--- START ---

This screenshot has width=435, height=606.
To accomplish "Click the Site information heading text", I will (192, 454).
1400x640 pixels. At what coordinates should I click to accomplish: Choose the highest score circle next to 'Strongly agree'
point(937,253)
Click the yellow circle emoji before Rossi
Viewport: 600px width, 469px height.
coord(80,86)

--- END ---
--- START ---

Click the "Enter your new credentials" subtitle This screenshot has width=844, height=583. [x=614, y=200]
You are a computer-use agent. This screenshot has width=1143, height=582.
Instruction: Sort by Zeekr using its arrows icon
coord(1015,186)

--- END ---

> _Exercise objective_: In the records above, locate each line with the word "screenshot". Copy all such lines.

> _Task response_:
This screenshot has width=435, height=606.
Click the "Enter your new credentials" subtitle This screenshot has width=844, height=583. [x=614, y=200]
You are a computer-use agent. This screenshot has width=1143, height=582.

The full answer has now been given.